15 Although it may be accepted that the plaintiff’s present case is limited to publication within Australia, it must be recognised that the pleading was framed without the information of which discovery is now sought. The plaintiff unsuccessfully risked pleading claims based on publication outside Australia without the information sufficient to enable provision of particulars of facts and matters in support. As is plain from Oswin and Kaiser it was open to him to have sought discovery before pleading these claims. Had he obtained discovery earlier he may have been able to plead these claims with the necessary particulars and thereby avoided the present situation. It would be unjust to deny him the opportunity to so plead, even at this stage, by refusing this application. In my opinion it would be contrary to the interests of justice to perpetuate the plaintiff’s predicament particularly in circumstances where the truth lies with the defendant, and there is the likelihood that the matters complained of were published outside Australia, and there is no evidence of prejudice to the defendant from discovery at this stage of the proceedings.

16 As is usual it will be open to the plaintiff to seek leave to further amend the statement of claim having regard to the information obtained, and the defendant will have the opportunity to oppose the application. If the pleading is properly amended by the inclusion of claims in respect of publication in places outside Australia it will be open to the defendant to raise, and rely on, any benefit it may seek to say flows from applicable foreign law. (Dow Jones & Co Inc v Gutnick (2002) 210 CLR 575, para 36; Lazarus v Deutche Lufthansa AG (1985) 1 NSWLR 188, p 190). If it chooses not to do so the ordinary rule would apply, namely, that the law elsewhere would be presumed to be the same as the lex fori (Meckiff v Simpson (1968) VR 62, p 64).

17 In the circumstances and for the purpose of deciding this application it is unnecessary to determine the questions raised in the defendant’s submissions as to the relevance of the circulation and distribution of the matters complained of in places outside Australia to the assessment of damages for their publication in New South Wales, and as to the scope of the application of the principle stated in Toomey v Mirror Newspapers Ltd (1985) 1 NSWLR 173 by Hunt, J p 184F that “… the common law permits a plaintiff who has pleaded a single cause of action against a newspaper defendant to recover as ordinary compensatory damages for the injury to his reputation caused by the entire issue of that newspaper published by the defendant, be it within the State in which the action is brought or elsewhere”.

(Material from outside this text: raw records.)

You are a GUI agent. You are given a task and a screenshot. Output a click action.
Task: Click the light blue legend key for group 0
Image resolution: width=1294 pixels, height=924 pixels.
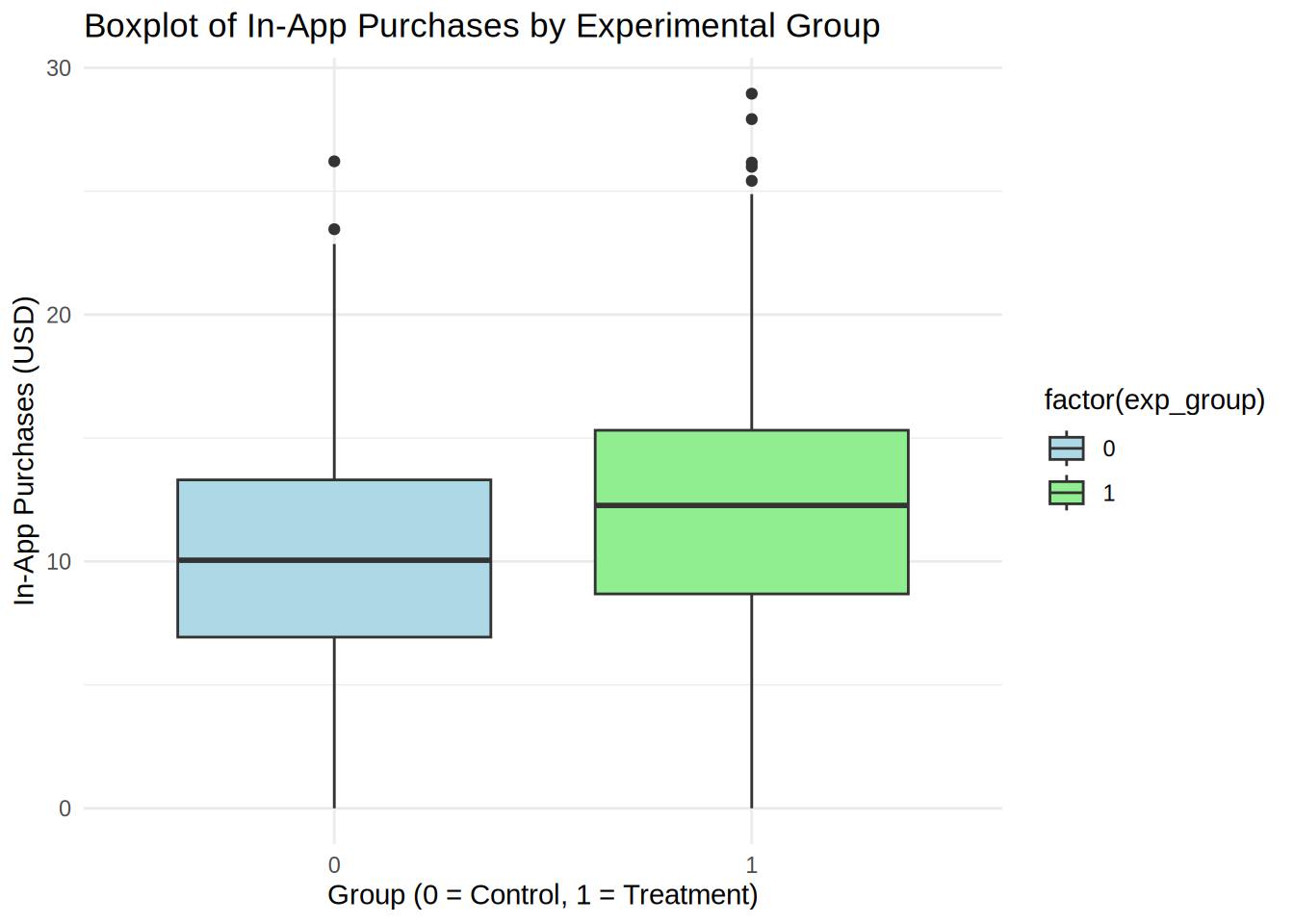1066,449
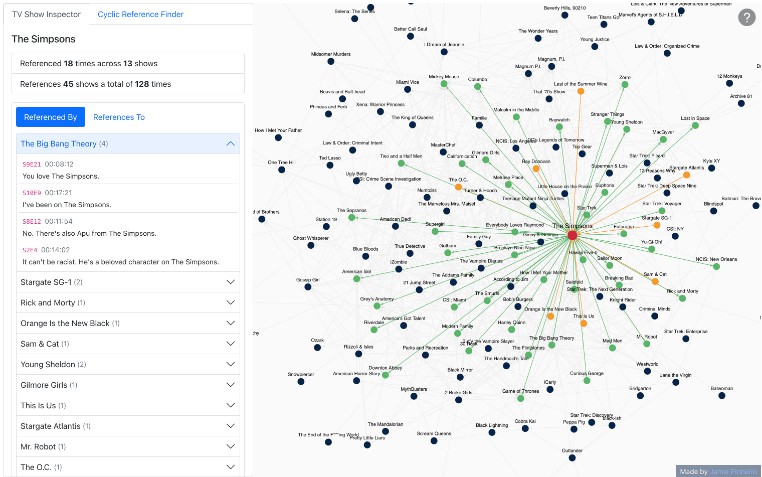The image size is (762, 477).
Task: Select the Referenced By toggle button
Action: (x=50, y=117)
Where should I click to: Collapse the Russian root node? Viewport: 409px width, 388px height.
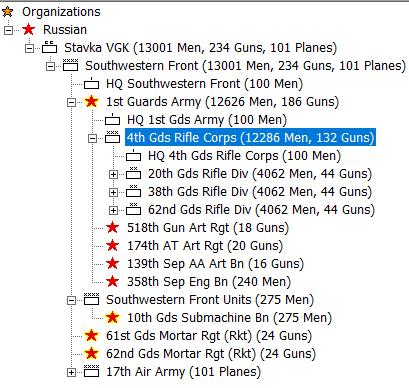point(8,30)
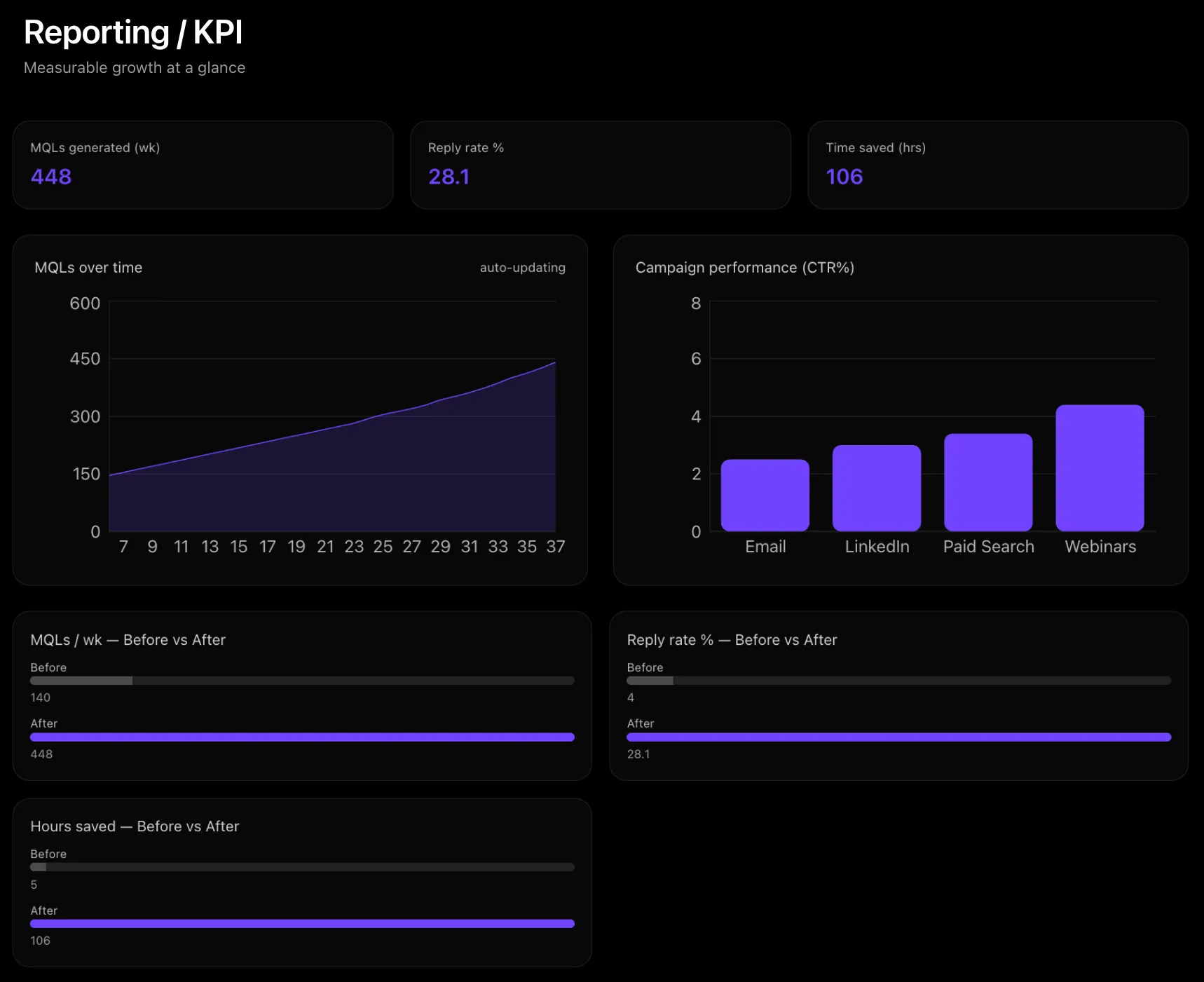Click the After bar under Reply rate %
This screenshot has height=982, width=1204.
click(x=898, y=737)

      Whether the occasion for doing so will arise in these proceedings may depend upon any amendments proposed by the plaintiff in due course.

Conclusion

18 For the above reasons I find that the plaintiff is entitled to the order sought.

19 On the question of costs I take into account that when the matter was first before the court on 15 November 2005 the plaintiff sought an order for discovery of documents in the six classes specified in the letter from his solicitors to the defendant’s solicitors dated 25 October 2005, each of which was expressed in very wide terms. Much of the time on that day was spent in clarifying precisely what the plaintiff was seeking, and the grounds relied upon. In the result an order was formulated for the discovery of “documents that evidence the circulation and distribution of the matters complained of beyond the States and Territories of Australia”. As an order in these terms was opposed the application was stood over to, and heard on, 14 December 2005. In the course of the hearing the terms of the orders sought were amended by substituting “identify” for “evidence”. In my opinion a fair assessment of the progress of the plaintiff’s application is that he failed in respect of the relief originally claimed on the first day, and succeeded on an amended claim on the second day. In those circumstances it is appropriate that each party pay his and its costs of the application.

20 I make the following orders:


      (1) the defendant to give discovery to the plaintiff within 28 days of all documents which identify the circulation and distribution of each matter complained beyond the States and Territories of Australia; and

      (2) each party to pay his and its costs of the application.